Shared LLM calling and event-sourced storage primitive for benchmark systems.
Project description
dr-llm
dr-llm is a shared primitive for:
- provider-agnostic LLM calls (API and headless)
- canonical PostgreSQL recording/query storage
- event-sourced multistep sessions with tool-calling
- worker-safe parallel tool execution with queue claiming
- generic typed sample pools for benchmark storage
- isolated per-project databases with backup/restore
It is intentionally domain-neutral so repos like nl_latents and unitbench can reuse it.
Core Capabilities
- Unified call interface:
LlmClient.query(LlmRequest) -> LlmResponse
- Canonical storage (PostgreSQL):
- runs, calls, request/response payloads, artifacts
- Session runtime:
start,step,resume,cancel- native tool strategy (if provider supports tools) + brokered fallback
- Tool queue + workers:
- idempotent tool call enqueue
- concurrent worker claims via
FOR UPDATE SKIP LOCKED
- Replay:
- reconstruct message history from
session_events
- reconstruct message history from
- Sample pools:
- schema-driven typed key dimensions with auto-generated DDL
- no-replacement acquisition via claims table
- pending sample lifecycle (claim/promote/fail with
FOR UPDATE SKIP LOCKED) - top-up orchestration: acquire, wait for pending, generate, re-acquire
- Project management:
- isolated per-project Postgres containers via Docker
- backup/restore with atomic swap
Install
uv add dr-llm
Quick verification:
uv run python -c "import dr_llm"
For maintainers, see the release runbook: docs/releasing.md.
Quick Start
1. Query a provider (no database required)
uv run dr-llm query \
--provider openai \
--model gpt-4.1 \
--message "Hello, what's 2+2?" \
--no-record
The --no-record flag skips database recording, so you can test providers without Postgres.
2. Start Postgres (for catalog and recording)

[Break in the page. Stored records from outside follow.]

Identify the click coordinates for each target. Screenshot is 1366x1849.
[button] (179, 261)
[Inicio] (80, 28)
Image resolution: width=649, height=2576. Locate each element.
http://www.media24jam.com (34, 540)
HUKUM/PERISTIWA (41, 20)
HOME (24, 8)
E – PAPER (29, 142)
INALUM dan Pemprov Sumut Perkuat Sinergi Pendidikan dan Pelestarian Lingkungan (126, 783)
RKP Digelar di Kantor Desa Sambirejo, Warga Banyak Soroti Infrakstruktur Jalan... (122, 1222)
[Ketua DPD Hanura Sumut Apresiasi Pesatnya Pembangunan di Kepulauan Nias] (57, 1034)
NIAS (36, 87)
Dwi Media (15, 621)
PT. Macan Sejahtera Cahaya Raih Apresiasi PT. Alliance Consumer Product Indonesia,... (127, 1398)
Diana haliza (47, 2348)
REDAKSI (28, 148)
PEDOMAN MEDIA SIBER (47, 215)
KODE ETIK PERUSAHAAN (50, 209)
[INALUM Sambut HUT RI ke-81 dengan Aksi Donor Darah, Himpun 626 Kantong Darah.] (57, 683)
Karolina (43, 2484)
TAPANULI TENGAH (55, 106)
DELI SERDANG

source ./scripts/start-test-postgres.sh
This starts a local Postgres container, applies schema migrations, and exports DR_LLM_DATABASE_URL and DR_LLM_TEST_DATABASE_URL into your shell. Use source (not ./) so the env vars persist.
3. Sync and list models
uv run dr-llm models sync --provider openai
uv run dr-llm models list --provider openai
Use --json on models list for full metadata output.
Available Providers
| Provider | Aliases | Type | API Key Env |
|---|---|---|---|
openai |
— | OpenAI API | OPENAI_API_KEY |
openrouter |
— | OpenRouter API | OPENROUTER_API_KEY |
minimax |
— | MiniMax OpenAI-compat API | MINIMAX_API_KEY |
anthropic |
— | Anthropic API | ANTHROPIC_API_KEY |
google |
— | Google Gemini API | GOOGLE_API_KEY |
glm |
— | GLM (ZAI) API | ZAI_API_KEY |
codex |
codex-cli |
Codex CLI (headless) | OPENAI_API_KEY |
claude-code |
claude |
Claude Code CLI (headless) | ANTHROPIC_API_KEY |
claude-code-minimax |
claude-minimax |
Claude Code via MiniMax | MINIMAX_API_KEY |
claude-code-kimi |
claude-kimi |
Claude Code via Kimi | KIMI_API_KEY |
Headless providers shell out to CLI tools (codex, claude) and redirect API traffic via environment variables. The MiniMax and Kimi variants point Claude Code at third-party Anthropic-compatible endpoints.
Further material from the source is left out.